KetoneAid’s Llosa said team and athlete sponsorships could be problematic with high-cost products like ketone esters. Mirroring the divide between the performance needs and financial capacity of elite and amateur athletes, he said elite level endorsements did not always translate into boosted sales for his firm.

“I appreciate when Remco Evenepoel is in the hot seat at the Olympics time trial, and he chugs a KetoneAid on live TV and there are news stories on it, but if I look at the actual sales numbers, these kinds of events rarely lead to a blip in sales,” he said.

“Meanwhile, I can get an Instagram influencer to do a story and our sales go up 5x for three or four days. Maybe because that is more relatable to a regular consumer.”

Llosa said few amateur athletes were willing to fork out for typical elite level doses of one or two little bottles per day of its best-selling variant, KE4 (60 ml, 30 mg ketone esters, $30).

The ‘WADA-compliant’ drink is accompanied by KetoneAid’s guidance that, “Many customers consume as little as 5 ml of Ke4 daily, about $2.50 a day.”

“All researchers seem to want to max out the dosage, blow it out of the water, but more is not always better. Too much ketone ester can in fact drop blood sugar levels and impede performance,” Llosa said, cautioning, “Never take ketones for the first time during a race.”

He added that exogenous ketone supplementation could reduce other nutrition product costs for any athlete, by substituting for gels and bars, for instance.

What does ketones data actually say (and not say)?...

Dr. Chiel Poffé, assistant professor in muscle physiology, morphology and metabolism at the Universiteit Hasselt in Belgium, co-authored the above-cited review that observed the research shift toward recovery.

Referring to a growing body of data that emerged around 2012, Dr. Poffé and Dr. Ruben Robberechts wrote in the January 2024 edition of the American Journal of Physiology: Cell Physiology that, “…most research has focused on the potential of ketone supplementation to improve athletic performance via ingestion of ketones immediately before or during exercise.”

They added that, “…subsequent studies generally observed no performance improvement, and particularly not under conditions that are relevant for most athletes. However, more and more studies are reporting beneficial effects when ketones are ingested after exercise.”
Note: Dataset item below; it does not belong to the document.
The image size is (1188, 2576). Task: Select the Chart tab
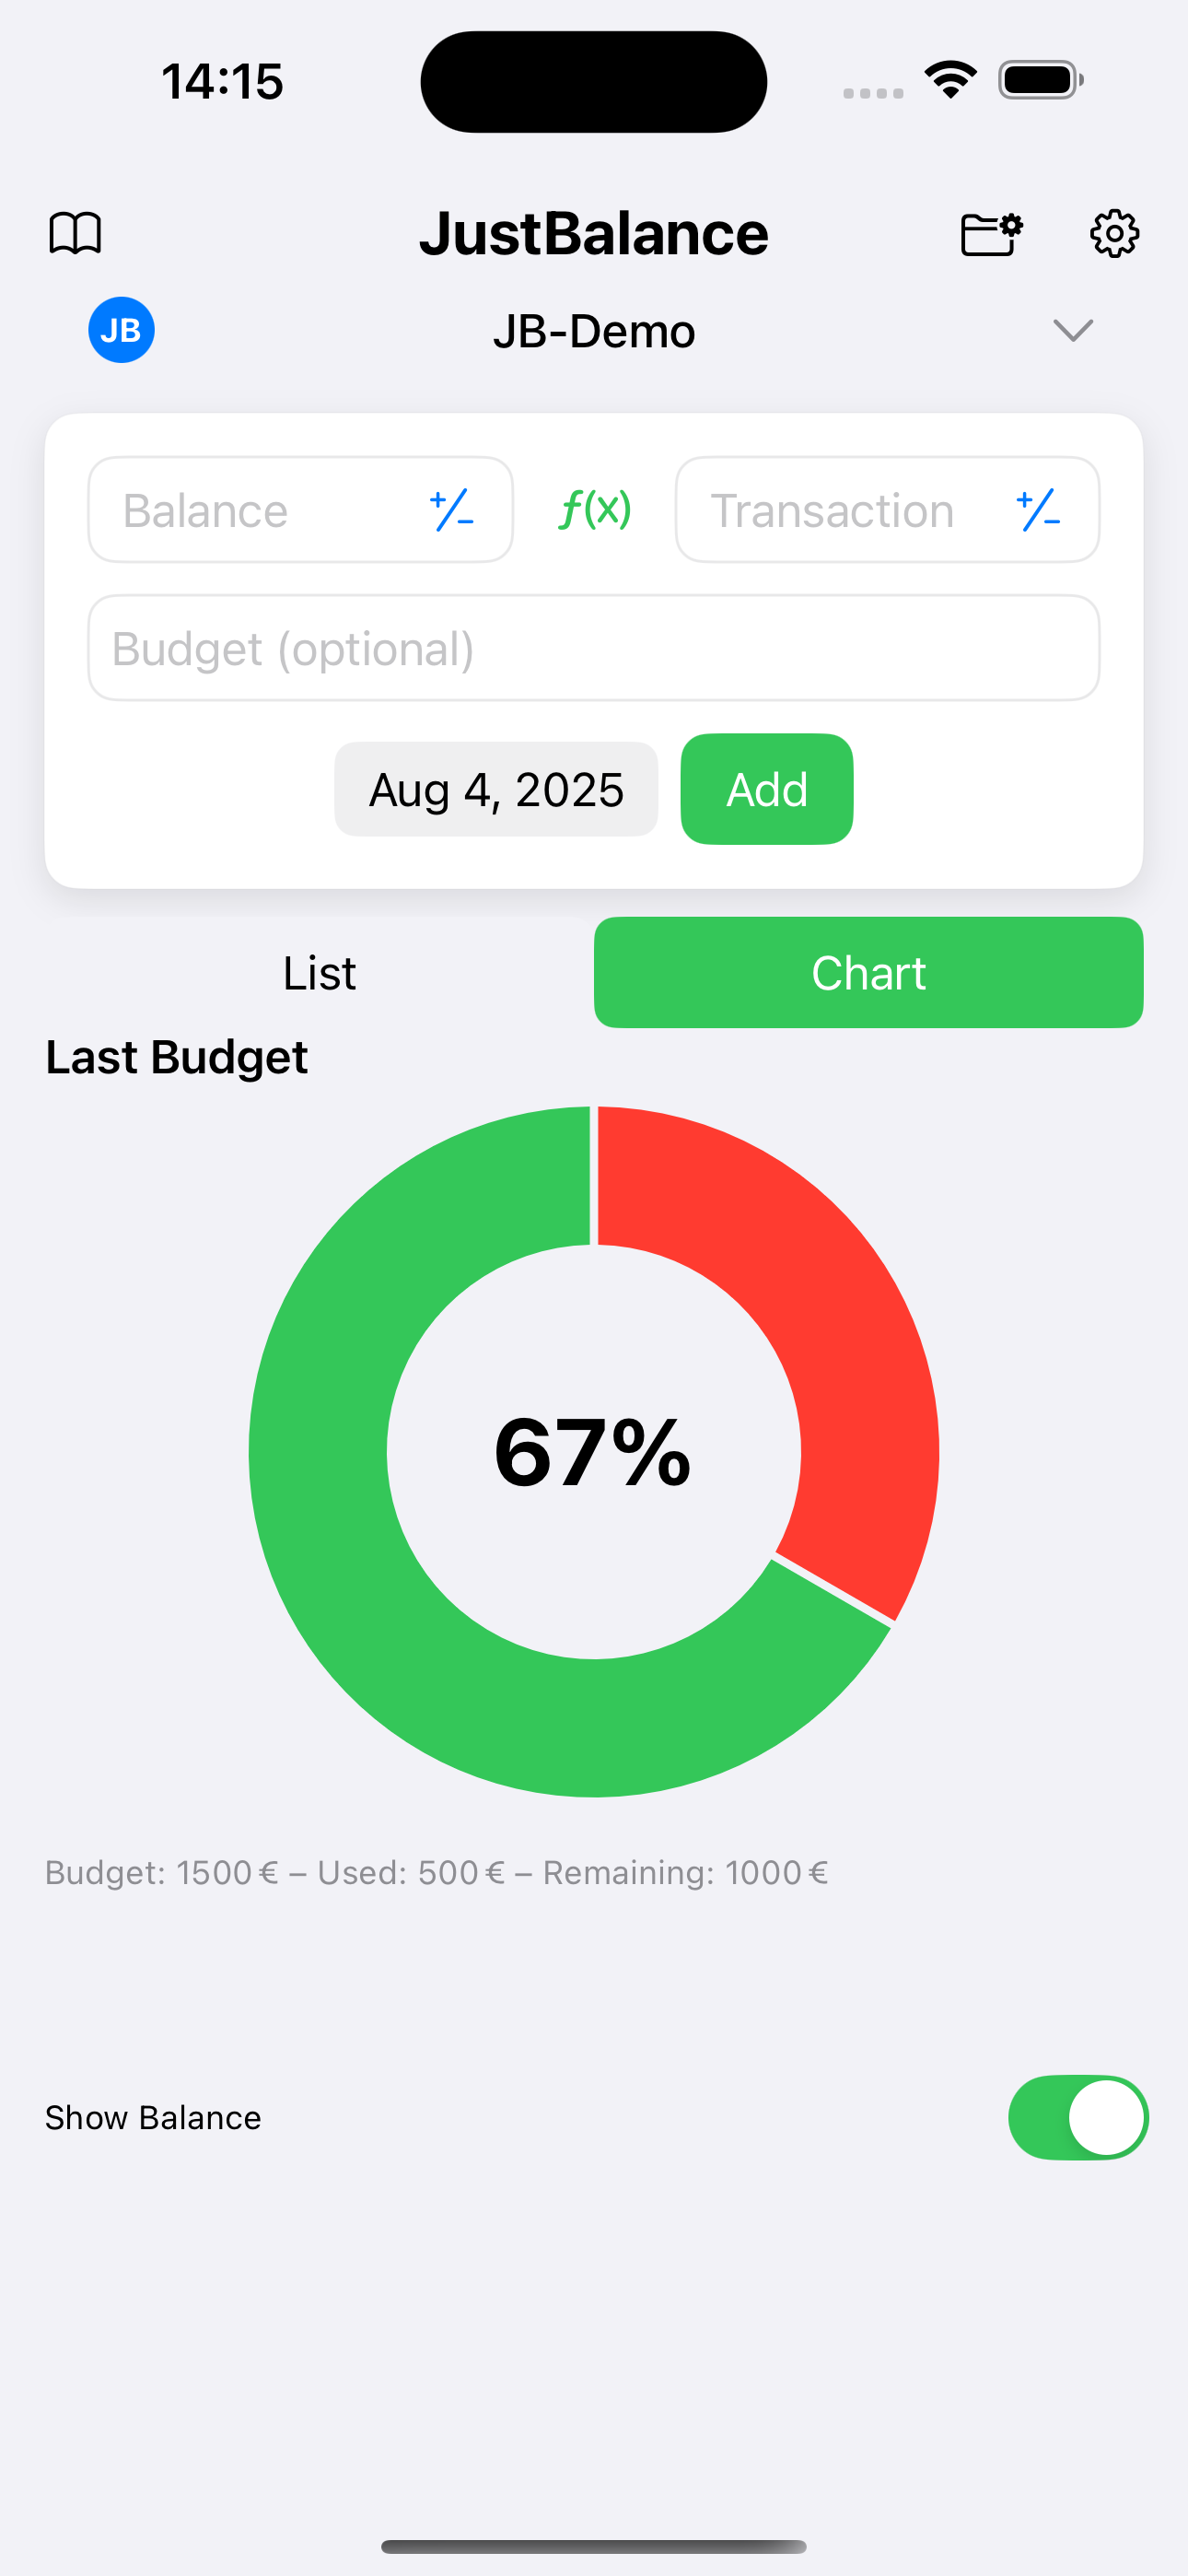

“Currently the ketone companies primarily focus their advertising on exercise performance,” Dr. Poffé told us. “To me the most interesting ketone science is primarily related to its—largely unexplored—clinical potential.”
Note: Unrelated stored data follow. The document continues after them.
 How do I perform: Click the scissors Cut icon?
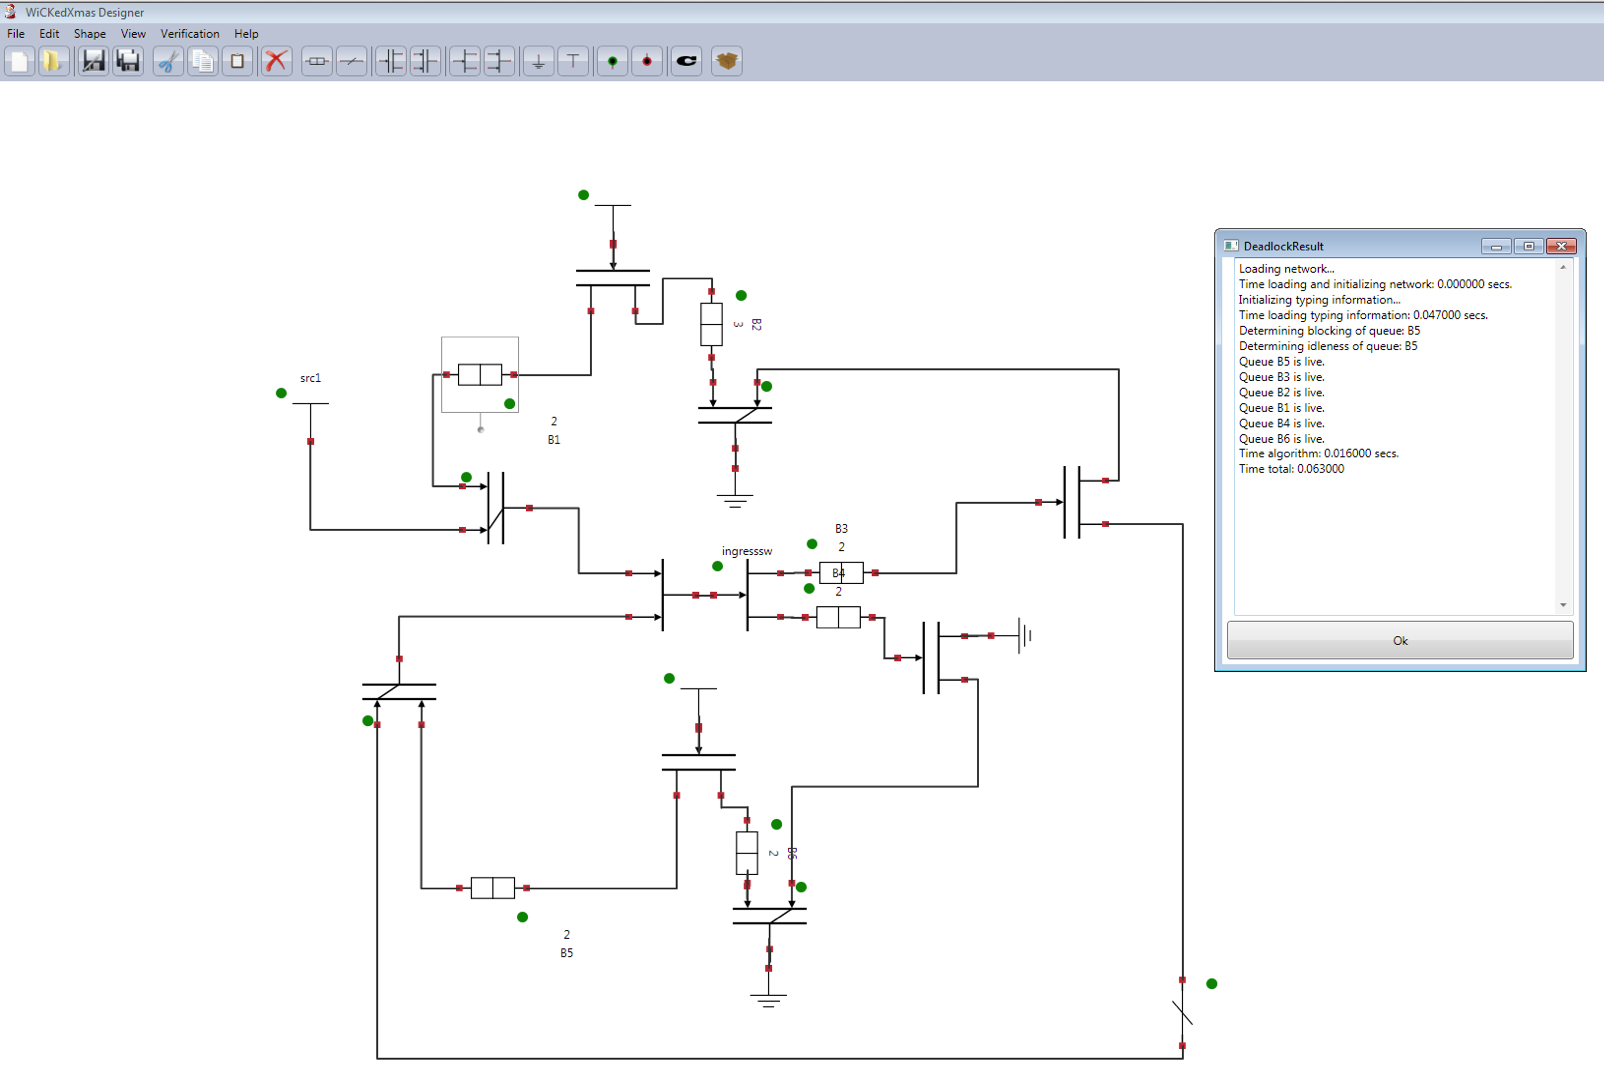168,61
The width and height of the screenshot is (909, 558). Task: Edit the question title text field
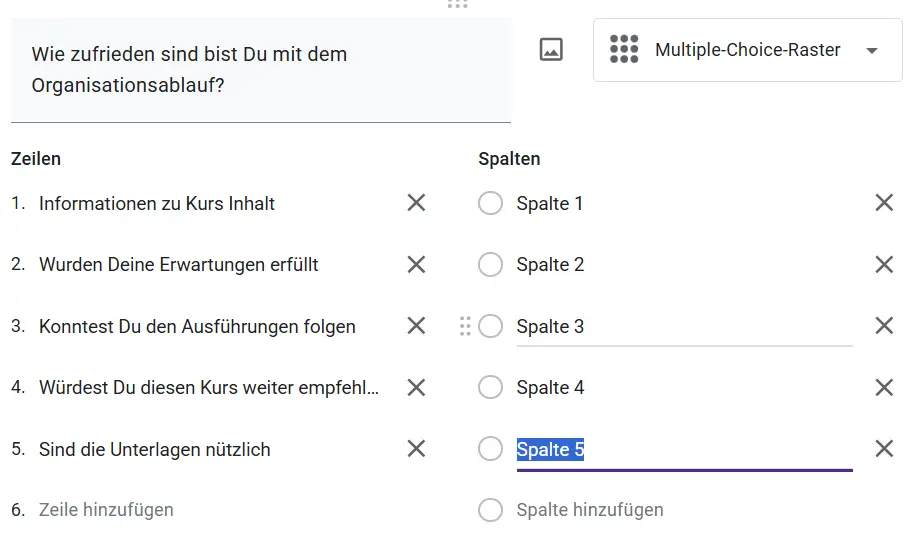coord(261,70)
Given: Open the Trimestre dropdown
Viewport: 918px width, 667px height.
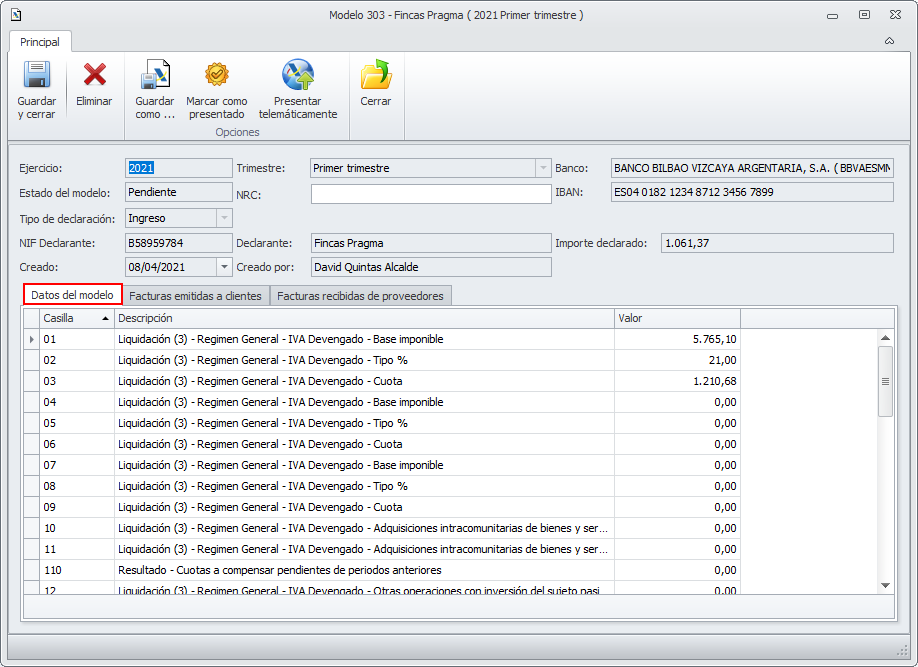Looking at the screenshot, I should click(x=543, y=168).
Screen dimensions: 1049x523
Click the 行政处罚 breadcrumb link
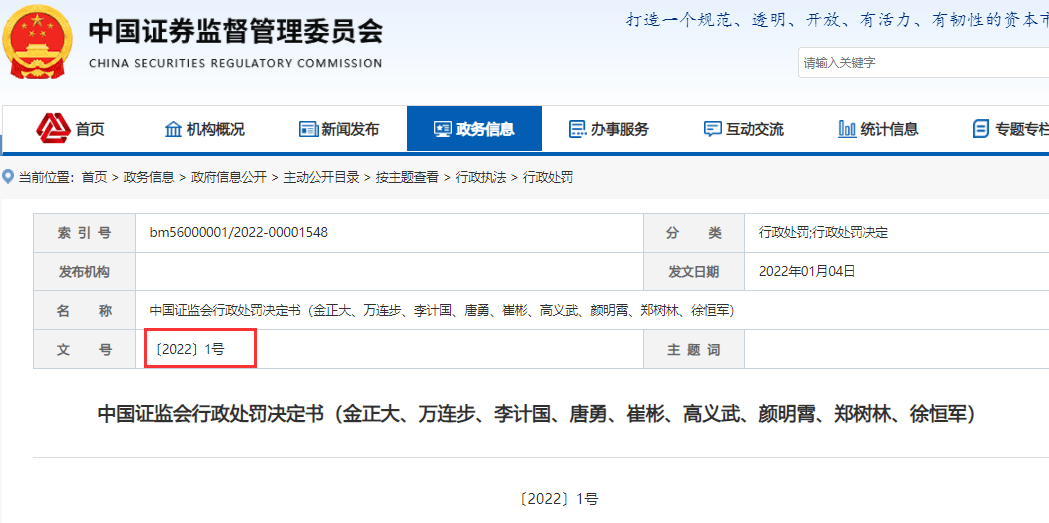coord(548,177)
Such outcomes included sleep dysregulation, cognitive deterioration, muscle protein synthesis and rehabilitation, and mountain sickness.

Whose willing to pay for marginal gains?

Professor Egan acknowledged marginal performance benefits at the elite level might not translate to amateurs.

“It brings us back to that whole thing about professional cycling and professional sports, in that there’s a huge amount of money invested behind the scenes, and tiny percentages really matter,” he said. 

“In many other sports and team sports, and amateur sports, such tiny percentages might not really matter. In terms of recovery, maybe there is something there but then the cost factor comes into play. They are so expensive they would want to have a phenomenal evidence base but that is not really the case. So they become a luxury item in that way.”

If an entrepreneur approached him, what advice would he give?

“I’d say there remain good physiological mechanisms as to why ketones will be able to do certain things that are beneficial, like recovery, for example. The question there is whether those scenarios are all too niche for it to be a successful business.”

“But there are definitely some open questions from the research point of view—and if they were to show cause and effect then there is a potential marketing tool there.”